Ross-Shannon hired Steven Linstrom, a former investigator with the Denver District Attorney's Office, to look into Babcock-Elder's handling of the background-check call. "The recent issuance of the Social Security number would be a 'red flag' inasmuch as a recently issued Social Security number indicates that the party is either a minor (juvenile), an appropriately documented resident alien, a naturalized citizen, or possibly a fraudulently issued or obtained SSAN," Linstrom determined in his report. "Therefore, additional questions would have to be asked, such as what type of identification is being presented, date of birth, how long has the party been in state, previous state residences, etc. Upon learning that Mr. Mohamedbhai had Canadian ID, had previously resided in Wyoming and did not have Colorado identification, a 'caution' based on the defendant's experience would have been totally appropriate."

In addition to conducting background checks, Colorado Cheque Connection regularly faxes alerts to hundreds of banks and financial institutions, as well as law-enforcement agencies. Under federal law, when a bank employee detects possible criminal offenses, he is obligated to submit a Suspicious Activity Report. Anderson never submitted an SAR, she testified, because when Colorado Cheque Connection sent a fax warning about Qusair Mohamedbhai, the terrorist, she thought that was sufficient. Colorado Cheque Connection denies ever sending such a fax.

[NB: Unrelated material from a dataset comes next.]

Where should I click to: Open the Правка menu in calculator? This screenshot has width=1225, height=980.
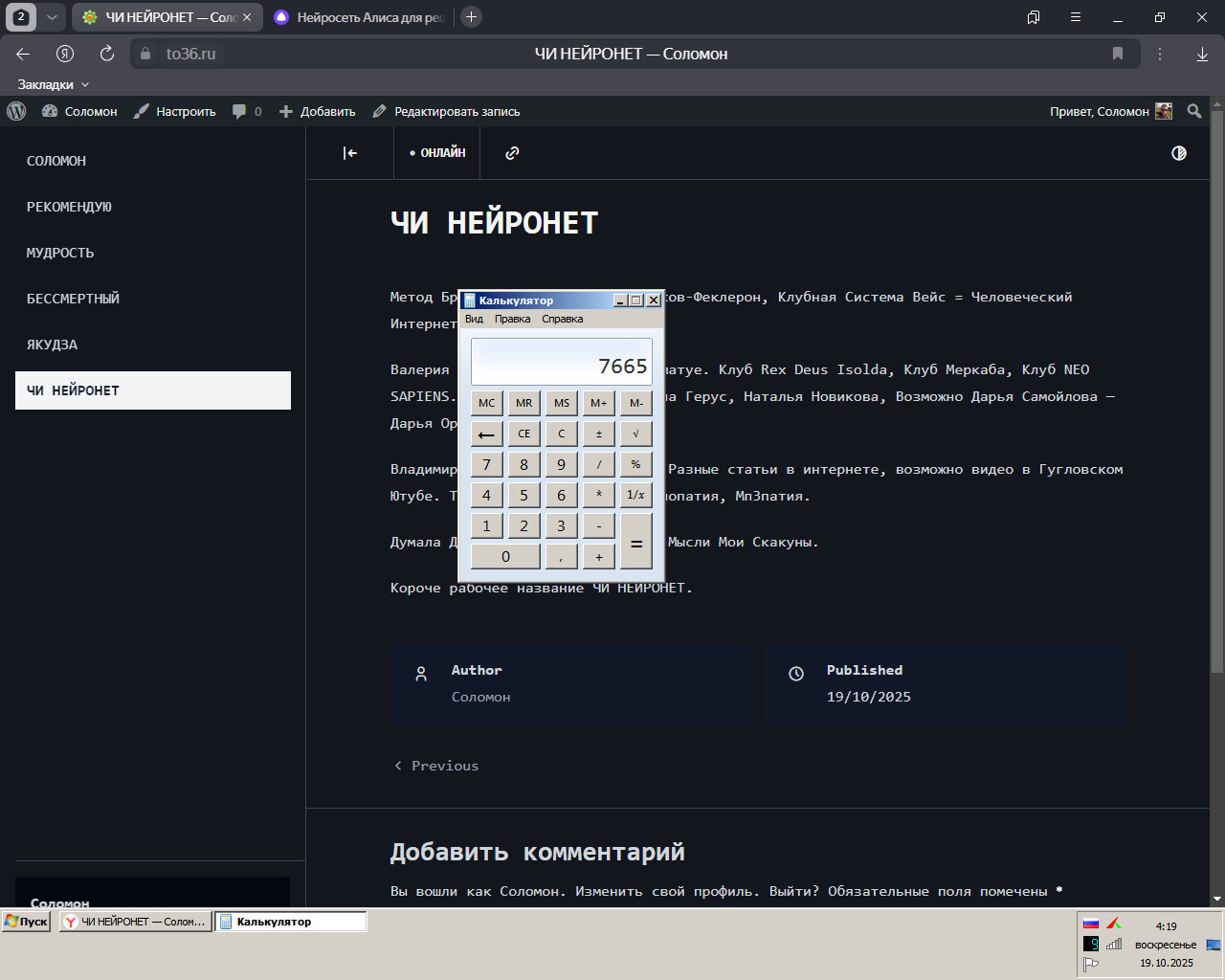512,319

Mohamedbhai finds it disturbing that a fax depicting him as a terrorist could have been placed on the desks of tellers and law-enforcement officials across the country. What if that fax should resurface later in his career? If his friend happened to hear Mohamedbhai referred to as a "terrorist" at an NACM meeting, how far could the trail go?

Babcock-Elder has denied referring to Mohamedbhai as a terrorist at that meeting. And besides, any statements made there were "private" and "confidential," says Ross-Shannon. "The plaintiff's damages, if any, were caused by Dan Heidel's false and inaccurate statements which he attributed to defendant Genevieve Babcock-Elder."